## Task set
a – List every telephone number given in the earnings release.
b – Reproduce word for word the portion of the earnings release starting at "HOUSTON, July 30, 2014" and ending at "results for the second quarter ended June 30, 2014.".

START Provided passage

HOUSTON, July 30, 2014 (GLOBE NEWSWIRE) -- Marlin Midstream Partners, LP (Nasdaq:FISH), a Delaware limited partnership ("Marlin" or "the Partnership"), today announced financial results for the second quarter ended June 30, 2014.



For the second quarter of 2014, net income totaled $6.3 million, $0.35 per limited partner unit, and adjusted EBITDA1 was $9.0 million. Distributable cash flow1 for the second quarter of 2014 was $8.6 million resulting in a coverage ratio1 of over 1.3x for the period.



"In the second quarter of 2014, Marlin delivered another period of outstanding results for the Partnership along with the second consecutive quarter of increased distributions for unitholders," said Chairman and CEO W. Keith Maxwell III. "In addition, we are very excited to announce our first drop-down of a crude logistics transloading facility located in eastern New Mexico that will begin contributing to our EBITDA in the third quarter of 2014. As we enter the second half of the year, we continue to target 8 to 10 percent in annual EBITDA growth."


1Please see the tables at the end of this press release for a reconciliation of non-GAAP to GAAP measures and calculation of the coverage ratio.




Summary Second Quarter 2014 Financial Results



For the second quarter ended June 30, 2014, Marlin reported gross margin of $15.2 million compared to gross margin of $7.6 million, for the second quarter of 2013. The gross margin increase is attributable to the new crude oil logistics business segment and related contracts as well as the new gathering and processing contract entered into with Associated Energy Services, LP ("AES") at the closing of Marlin's IPO on July 31, 2013. 



For the midstream natural gas gathering and processing segment, gross margin was $11.8 million for the second quarter ended June 30, 2014. This compares to gathering and processing segment gross margin of $7.6 million for the second quarter ended June 30, 2013.



For the crude oil logistics segment, gross margin was $3.5 million for the second quarter ended June 30, 2014. Marlin's crude oil logistics assets became fully operational at July 31, 2013. As such, there are no material results of operations or material assets related to this segment for the periods prior to the IPO. 



On July 17, 2014, the board of directors of Marlin's general partner declared a quarterly cash distribution of $0.36 per unit, or $1.44 per unit on an annualized basis, for the second quarter ended June 30, 2014. This distribution represents an increase of 1.4% over the quarterly distribution of $0.355 per share ($1.42 on an annualized basis) paid for the prior quarter ended March 31, 2014. The quarterly distribution will be paid on August 5, 2014 to unitholders of record as of July 31, 2014.



Conference Call and Webcast  



Marlin will host a conference call to discuss second quarter 2014 results at 12:00 p.m. CT (1:00 p.m. ET) on Thursday, July 31, 2014.



Interested parties can listen to a live webcast of the call from the Events & Presentations page of the Marlin Investor Relations website at http://investor.marlinmidstream.com/events.cfm. An archived replay of the webcast will be available for 12 months following the live presentation.



The call can be accessed live over the telephone by dialing 1-888-427-9376, or 1-719-325-2463 for international callers. The passcode for the call is 2251987. A telephonic replay of the call will be available through August 8, 2014 and can be accessed by dialing 1-888-203-1112, or 1-719-457-0820 for international callers, with conference ID number 2251987.

END Provided passage
START Data excerpts

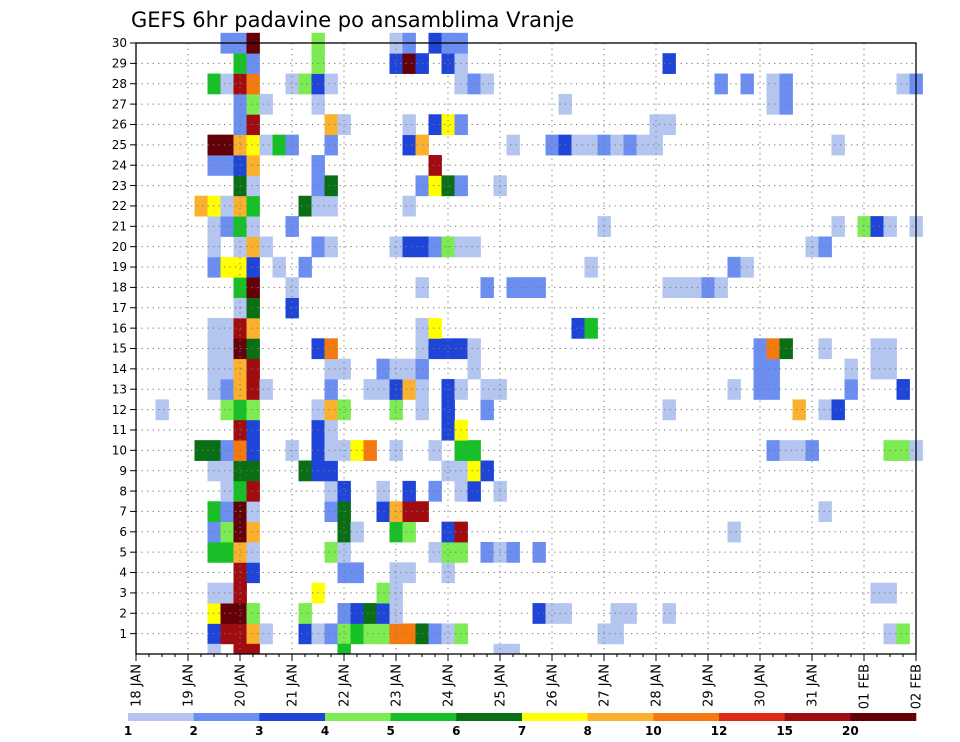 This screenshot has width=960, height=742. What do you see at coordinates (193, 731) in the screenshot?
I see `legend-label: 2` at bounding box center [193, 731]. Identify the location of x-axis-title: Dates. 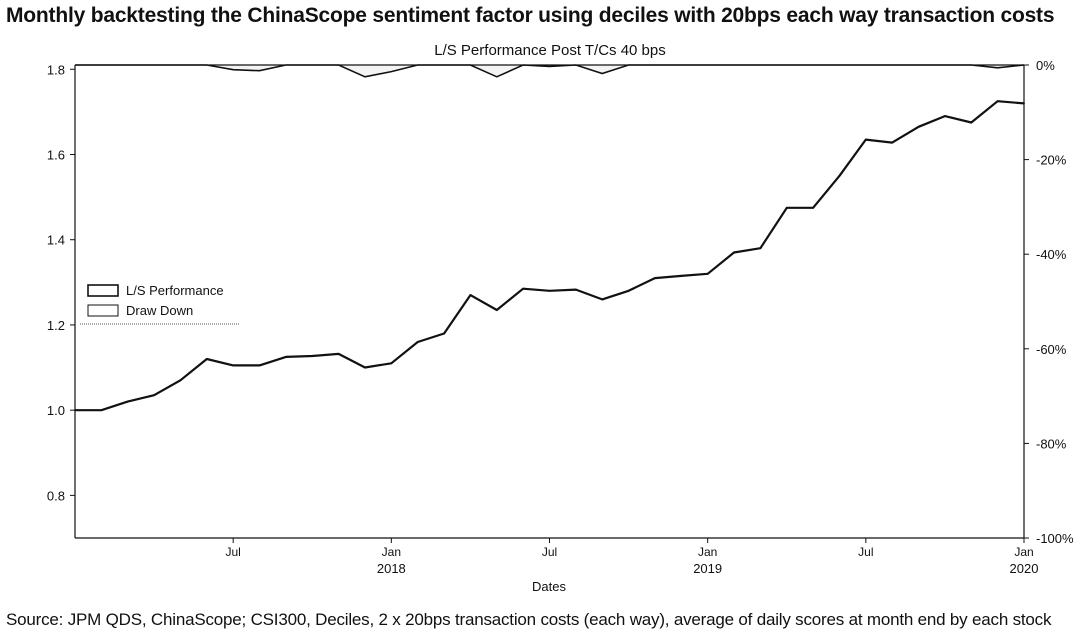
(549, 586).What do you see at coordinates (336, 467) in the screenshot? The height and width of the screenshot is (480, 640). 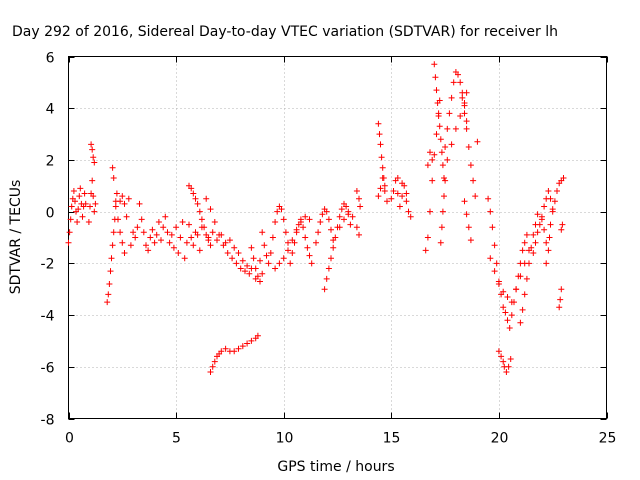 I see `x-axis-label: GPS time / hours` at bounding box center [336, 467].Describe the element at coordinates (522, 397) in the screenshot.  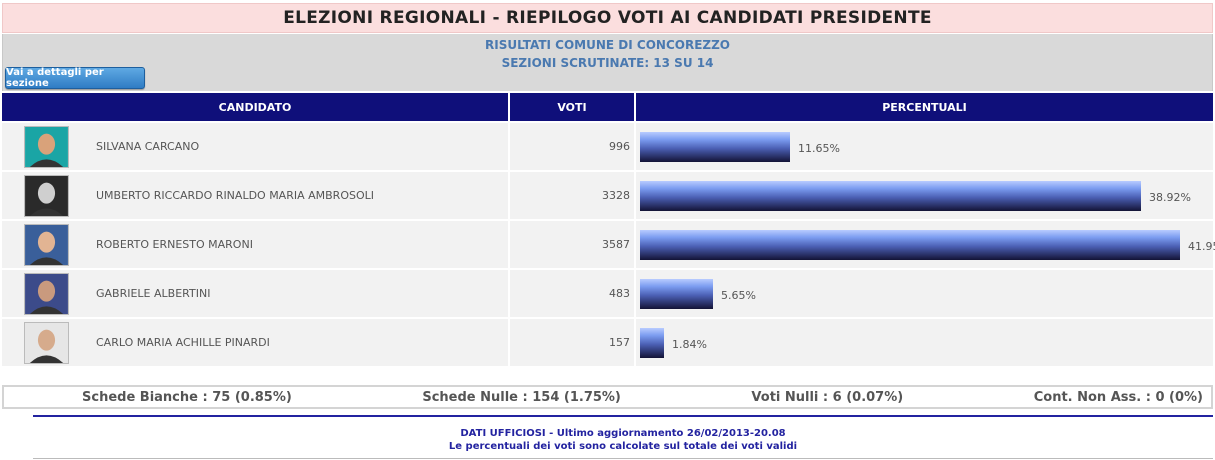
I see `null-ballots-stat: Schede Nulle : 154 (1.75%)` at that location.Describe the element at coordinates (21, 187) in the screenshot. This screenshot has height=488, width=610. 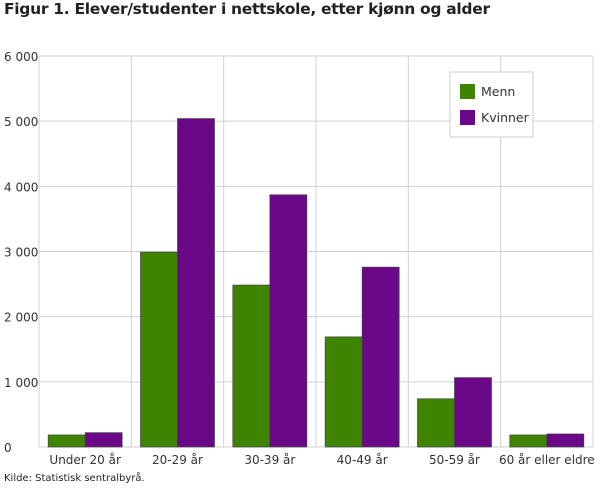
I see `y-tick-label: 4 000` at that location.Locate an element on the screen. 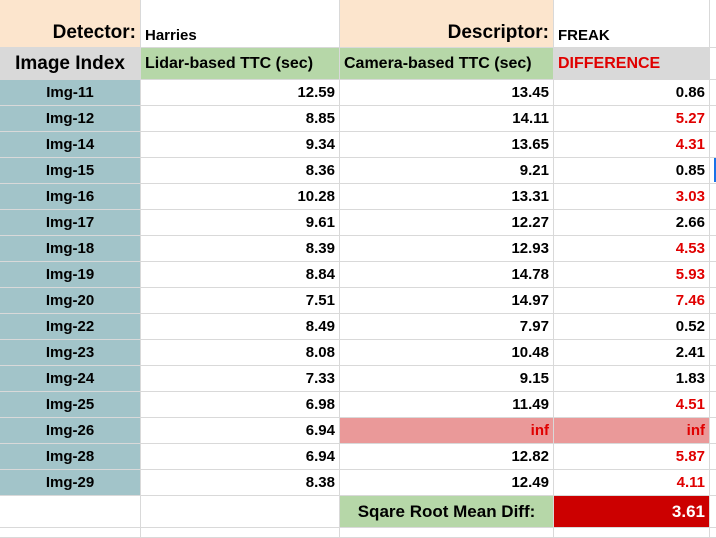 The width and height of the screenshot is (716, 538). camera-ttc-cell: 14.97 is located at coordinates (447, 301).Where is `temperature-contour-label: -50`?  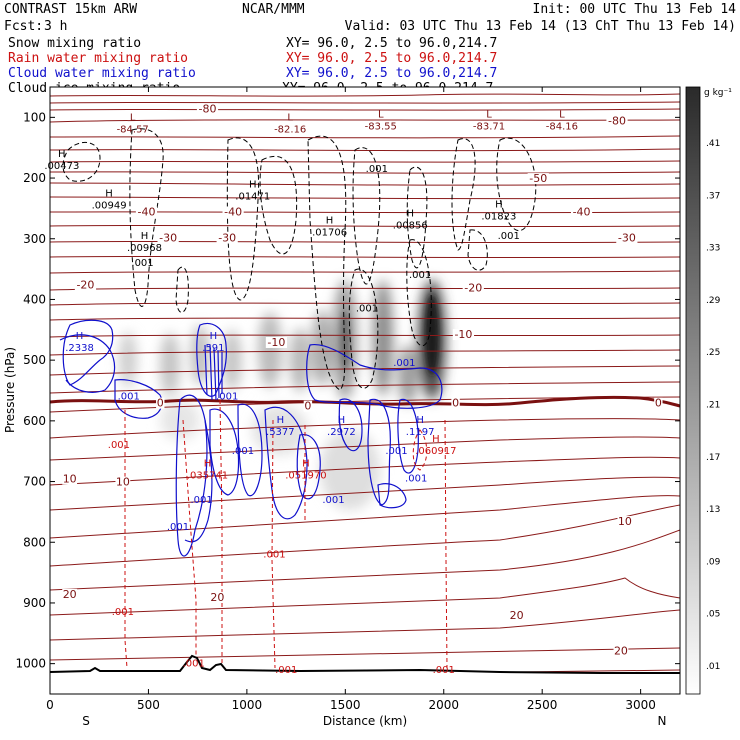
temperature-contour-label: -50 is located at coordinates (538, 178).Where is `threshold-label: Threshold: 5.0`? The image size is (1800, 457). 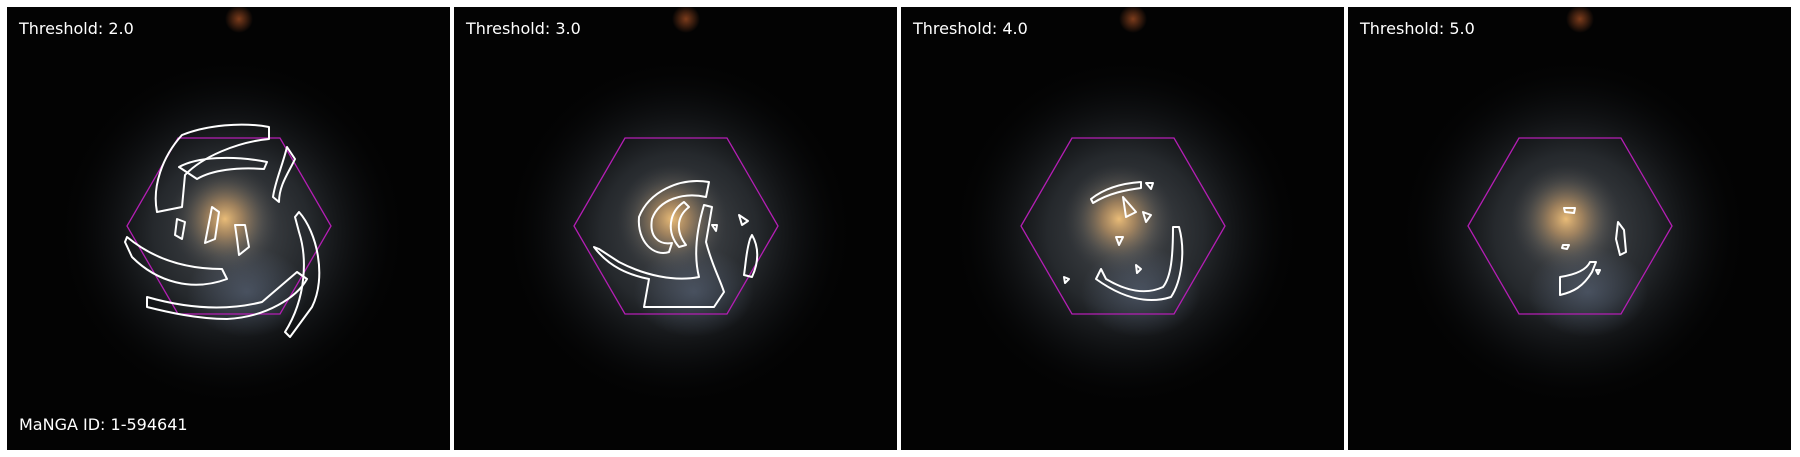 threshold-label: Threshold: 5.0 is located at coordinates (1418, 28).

END Data excerpts

## Task-by-task outputs
a –
1-888-427-9376
1-719-325-2463
1-888-203-1112
1-719-457-0820

b –
HOUSTON, July 30, 2014 (GLOBE NEWSWIRE) -- Marlin Midstream Partners, LP (Nasdaq:FISH), a Delaware limited partnership ("Marlin" or "the Partnership"), today announced financial results for the second quarter ended June 30, 2014.